All entries that follow are to be written out verbatim.

**** Task data

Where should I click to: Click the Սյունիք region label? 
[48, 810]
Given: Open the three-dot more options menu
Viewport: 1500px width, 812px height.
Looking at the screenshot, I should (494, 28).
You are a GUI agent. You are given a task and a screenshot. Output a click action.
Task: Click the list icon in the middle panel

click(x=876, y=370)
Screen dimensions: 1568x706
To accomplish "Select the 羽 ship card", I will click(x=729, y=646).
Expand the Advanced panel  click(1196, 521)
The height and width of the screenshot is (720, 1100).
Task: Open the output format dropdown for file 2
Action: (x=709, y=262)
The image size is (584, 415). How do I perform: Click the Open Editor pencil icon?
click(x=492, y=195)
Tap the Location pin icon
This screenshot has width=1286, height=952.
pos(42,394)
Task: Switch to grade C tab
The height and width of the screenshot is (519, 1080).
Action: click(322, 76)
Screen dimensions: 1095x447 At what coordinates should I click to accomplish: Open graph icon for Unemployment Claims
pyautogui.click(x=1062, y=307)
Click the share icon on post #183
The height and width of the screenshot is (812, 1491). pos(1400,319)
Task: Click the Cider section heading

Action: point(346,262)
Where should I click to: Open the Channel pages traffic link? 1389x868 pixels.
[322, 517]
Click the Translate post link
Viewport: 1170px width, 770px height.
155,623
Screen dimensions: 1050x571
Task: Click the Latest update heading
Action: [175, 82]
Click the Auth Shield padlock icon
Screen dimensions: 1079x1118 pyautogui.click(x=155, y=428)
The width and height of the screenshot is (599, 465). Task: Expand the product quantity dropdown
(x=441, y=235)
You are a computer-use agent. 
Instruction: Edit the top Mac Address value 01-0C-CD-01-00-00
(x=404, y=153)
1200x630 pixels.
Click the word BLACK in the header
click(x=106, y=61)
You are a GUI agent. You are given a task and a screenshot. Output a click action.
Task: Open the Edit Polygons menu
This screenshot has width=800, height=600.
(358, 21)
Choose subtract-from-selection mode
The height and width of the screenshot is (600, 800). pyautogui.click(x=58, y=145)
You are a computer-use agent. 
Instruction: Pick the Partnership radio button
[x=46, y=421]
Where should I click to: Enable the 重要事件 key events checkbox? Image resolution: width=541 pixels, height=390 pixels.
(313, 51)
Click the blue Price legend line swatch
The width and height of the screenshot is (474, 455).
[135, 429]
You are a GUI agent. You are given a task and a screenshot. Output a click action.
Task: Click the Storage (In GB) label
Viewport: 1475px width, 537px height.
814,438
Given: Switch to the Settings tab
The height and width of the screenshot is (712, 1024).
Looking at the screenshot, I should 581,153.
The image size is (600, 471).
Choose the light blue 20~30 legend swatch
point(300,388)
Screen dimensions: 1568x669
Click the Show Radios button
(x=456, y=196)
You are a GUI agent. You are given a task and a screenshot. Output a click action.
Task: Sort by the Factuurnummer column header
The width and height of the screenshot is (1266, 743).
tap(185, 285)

********

* **Result of the exercise**:
Where should I click to: Click the Սյունիք region label? 
[48, 810]
Given: Open the three-dot more options menu
Viewport: 1500px width, 812px height.
Looking at the screenshot, I should (494, 28).
You are a GUI agent. You are given a task and a screenshot. Output a click action.
Task: Click the list icon in the middle panel

click(x=876, y=370)
Screen dimensions: 1568x706
To accomplish "Select the 羽 ship card", I will click(x=729, y=646).
Expand the Advanced panel  click(1196, 521)
The height and width of the screenshot is (720, 1100).
Task: Open the output format dropdown for file 2
Action: (x=709, y=262)
The image size is (584, 415). How do I perform: Click the Open Editor pencil icon?
click(x=492, y=195)
Tap the Location pin icon
This screenshot has width=1286, height=952.
pos(42,394)
Task: Switch to grade C tab
The height and width of the screenshot is (519, 1080).
Action: click(322, 76)
Screen dimensions: 1095x447 At what coordinates should I click to accomplish: Open graph icon for Unemployment Claims
pyautogui.click(x=1062, y=307)
Click the share icon on post #183
The height and width of the screenshot is (812, 1491). pos(1400,319)
Task: Click the Cider section heading

Action: point(346,262)
Where should I click to: Open the Channel pages traffic link? 1389x868 pixels.
[322, 517]
Click the Translate post link
Viewport: 1170px width, 770px height.
155,623
Screen dimensions: 1050x571
Task: Click the Latest update heading
Action: [175, 82]
Click the Auth Shield padlock icon
Screen dimensions: 1079x1118 pyautogui.click(x=155, y=428)
The width and height of the screenshot is (599, 465). Task: Expand the product quantity dropdown
(x=441, y=235)
You are a computer-use agent. 
Instruction: Edit the top Mac Address value 01-0C-CD-01-00-00
(x=404, y=153)
1200x630 pixels.
Click the word BLACK in the header
click(x=106, y=61)
You are a GUI agent. You are given a task and a screenshot. Output a click action.
Task: Open the Edit Polygons menu
This screenshot has width=800, height=600.
(358, 21)
Choose subtract-from-selection mode
The height and width of the screenshot is (600, 800). pyautogui.click(x=58, y=145)
You are a computer-use agent. 
Instruction: Pick the Partnership radio button
[x=46, y=421]
Where should I click to: Enable the 重要事件 key events checkbox? Image resolution: width=541 pixels, height=390 pixels.
(313, 51)
Click the blue Price legend line swatch
The width and height of the screenshot is (474, 455).
[135, 429]
You are a GUI agent. You are given a task and a screenshot. Output a click action.
Task: Click the Storage (In GB) label
Viewport: 1475px width, 537px height.
814,438
Given: Switch to the Settings tab
The height and width of the screenshot is (712, 1024).
Looking at the screenshot, I should 581,153.
The image size is (600, 471).
Choose the light blue 20~30 legend swatch
point(300,388)
Screen dimensions: 1568x669
Click the Show Radios button
(x=456, y=196)
You are a GUI agent. You are given a task and a screenshot. Output a click action.
Task: Sort by the Factuurnummer column header
The width and height of the screenshot is (1266, 743).
tap(185, 285)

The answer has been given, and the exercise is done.